Secara garis besarnya tujuan
pendidikan Islam dapat dilihat dari tujuh dimensi utama, sebagai berikut; (1) dimensi hakikat penciptaan manusia, (2) dimensi tauhid (3) dimensi moral, (4) dimensi perbedaan individu, (5) dimensi sosial, (6) dimensi profesional, dan (7) dimensi ruang dan waktu. Selanjutnya menurut Tim Dosen FIP IKIP Malang (1988: 139-140) tujuan untuk pendidikan manusia seutuhnya dan seumur hidup ialah” a. Untuk mengembangkan potensi kepribadian manusia sesuai dengan kodrat dan hakikatnya, yakni seluruh aspek pembawaannya seoptimal mungkin. 6
Dengan demikian secara
potensial
keseluruhan potensi manusia diisi
kebutuhannya supaya berkembang secara wajar; b. Dengan mengingat proses pertumbuhan dan perkembangan kepribadian manusia bersifat hidup dan dinamis, maka pendidikan wajar berlangsung selama manusia hidup. Kurikulum Pendidikan Istilah kurikulum, menurut Sudjana (1989: 4) awal mulanya digunakan dalam dunia olah raga pada zaman Yunani Kuno. Curriculum dalam bahasa Yunani berasal dari kata Curir, artinya pelari; dan Curere artinya tempat berpacu.

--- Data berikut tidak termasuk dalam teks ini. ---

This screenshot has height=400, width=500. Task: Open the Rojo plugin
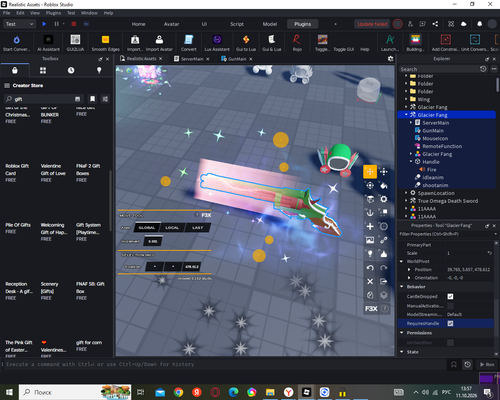pyautogui.click(x=297, y=43)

Curriculum diartikan ”jarak” yang harus ”ditempuh”
oleh pelari. Mengambil
makna yang terkandung dari rumusan di atas, kurikulum dalam pendidikan diartikan, sejumlah mata pelajaran yan harus ditempuh/diselesaikan anak didik untuk memperoleh ijazah. Rumusan atau batasan inilah yang pertama kali digunakan dalam bidang pendidikan. Atas dasar batasan ini pula kurikulum dipandang sebagai rencana pelajaran. Memperhatikan rumusan kurikulum di atas, tersirat dua hal pokok, yakni (1) isi kurikulum, adalah mata pelajaran (subject matter) yang diberikan oleh sekolah pada anak didik, (2) tujuan utama pendidikan/kurikulum, ialah agar anak menguasai mata pelajaran yang disimbolkan dalam bentuk ijazah atau sertifikat (sekarang STTB). Perkembangan selanjutnya melihat isi kurikulum tidak terbatas pada mata pelajaran saja, tetapi juga semua pengalaman belajar yang diterima anak dan mempengaruhi perkembangan pribadinya. Dengan demikian kurikulum dipandang sebagai semua kegiatan dan pengalaman belajar yang diberikan kepada siswa di bawah tanggung jawab sekolah. Isi kurikulum lebih luas, sebab mencakup mata pelajaran, kegiatan belajar, pengalaman anak di sekolah, dan lain-lain. Kurikulum mencakup kegiatan intra kurikulum dan ekstra kurikulum. Pandangan lain tentang kurikulum menurut Sudjana (1989: 5) adalah melihat kurikulum sebagai program pendidikan yakni program belajar bagi siswa atau plan for learning. Kurikulum sebagai program belajar bagi siswa, disusun secra sistematis dan logis, diberikan oleh sekolah untuk mencapai tujuan pendidikan. Sebagai program belajar, kurikulum adala niat, rencana adalah harapan. 7
Oleh karenanya dapat pula dikatakan bahwa kurikulum adalah hasil belajar yang diniati atau intended learning out comes. Kurikulum sebagai program belajar atau sebagai hasil belajar yang diniati, tentunya harus menjawab persoalan-persoalan sebagai berikut : a. Ke mana program itu akan diarahkan? b. Apa yang harus dipelajari dalam program tersebut? c.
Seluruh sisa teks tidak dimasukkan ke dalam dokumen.